Rebecca, now 63, has been an organic market gardener for 40 years. She has also lived in community most of her life and has started and run community gardens for inner city citizens. So she has exactly the qualities needed for the person who would be truly on-the-ground overseer and mentor. As a lifelong organic gardener, her deep knowledge of soil and water, plants, their relationship to each other and to the Sun and Moon enabled her to easily absorb and value the principles of permaculture via conversations, videos, and books.

Just this past year, we now realize that land-based permaculture here, rather than being the principal focus, is now a subset of community. Our descent into the cultural shadow taught us that that social and cultural permaculture are utterly essential for full regeneration of both the land and those who live upon her.

We are now in the second year of holding weekly Community Dinners during the school year. One of the six people who live in this two-house compound takes the lead and decides the theme, and anywhere from a dozen to two dozen people show up to not only eat and converse together, but often play music as well.
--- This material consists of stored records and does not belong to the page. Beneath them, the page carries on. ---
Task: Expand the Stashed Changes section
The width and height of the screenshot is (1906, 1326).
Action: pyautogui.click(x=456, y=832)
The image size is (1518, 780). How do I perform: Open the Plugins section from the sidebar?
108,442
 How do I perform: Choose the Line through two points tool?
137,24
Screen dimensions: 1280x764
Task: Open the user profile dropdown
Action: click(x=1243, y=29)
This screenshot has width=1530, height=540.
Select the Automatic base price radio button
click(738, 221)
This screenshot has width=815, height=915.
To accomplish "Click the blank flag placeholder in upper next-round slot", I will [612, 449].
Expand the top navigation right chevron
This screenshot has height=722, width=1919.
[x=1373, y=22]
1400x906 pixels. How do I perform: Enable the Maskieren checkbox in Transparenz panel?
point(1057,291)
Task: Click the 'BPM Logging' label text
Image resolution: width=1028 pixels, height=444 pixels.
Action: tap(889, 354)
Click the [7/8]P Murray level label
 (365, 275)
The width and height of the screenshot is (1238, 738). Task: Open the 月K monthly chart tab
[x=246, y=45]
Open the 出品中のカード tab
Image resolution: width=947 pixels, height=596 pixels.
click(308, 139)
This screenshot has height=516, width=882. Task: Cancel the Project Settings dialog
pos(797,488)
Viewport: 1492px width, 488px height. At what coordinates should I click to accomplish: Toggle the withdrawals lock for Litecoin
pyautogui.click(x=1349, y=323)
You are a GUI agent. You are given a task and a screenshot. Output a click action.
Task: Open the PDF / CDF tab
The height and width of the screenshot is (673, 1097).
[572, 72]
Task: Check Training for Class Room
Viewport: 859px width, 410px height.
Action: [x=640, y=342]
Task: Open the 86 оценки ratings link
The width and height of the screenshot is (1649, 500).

In addition we celebrate and do ceremony on both Equinoxes and Solstices, inviting people from far and wide to celebrate with us. These seasonal events now draw between 30 and 60 people.

This past year for the first time we had a three-member CSA. Next year we plan to do the same, and perhaps add one more member. Plus, we now have a new greenhouse, having remodeled the old garage according to the vision we first had when Rebecca arrived.

And now, not even a month ago, after visioning for at least three years, we were able to purchase the house that abuts the yards of the original two houses. Seven years separated the purchase of the original house and the second house; and now seven years went by again before the third house was purchased.

We began to permaculture the front lawn of that house (the house that neighbor Nathan, by the way, used to live in!) even before we bought it. And we have been using the chicken house of that property as well. So in one sense, the takeover has been gradual.

The house is not currently occupied. After repairs are complete, we envisage attracting either a young family or three more adults to join our budding village.

Rents are low, with the expectation that everyone living here helps out in ways that inspire them personally. For example, Dan, who lives in this original house is becoming a master of fermentation. Brie, my other young housemate, is an artist and writer and co-directs the CSA.

This fall we sheet mulched part of the back yard of a neighbor’s property across the street, at their suggestion. In the spring we will plant a garden there, utilizing it for our CSA and sharing the produce with the owners.

kids400Across the street the other way a young family has moved in. They said they bought their house because of what we are doing here. We also sheet mulched part of their front yard this fall.

So the template, this new template for suburbia, for creating land-based permacultural community inside the built environment, is taking hold.

I had always hated suburbia. That’s because I never felt a sense of community, connection, real living in place. Though I didn’t know that back then. All I knew was that life there felt flat, boring, lonely, and predictable.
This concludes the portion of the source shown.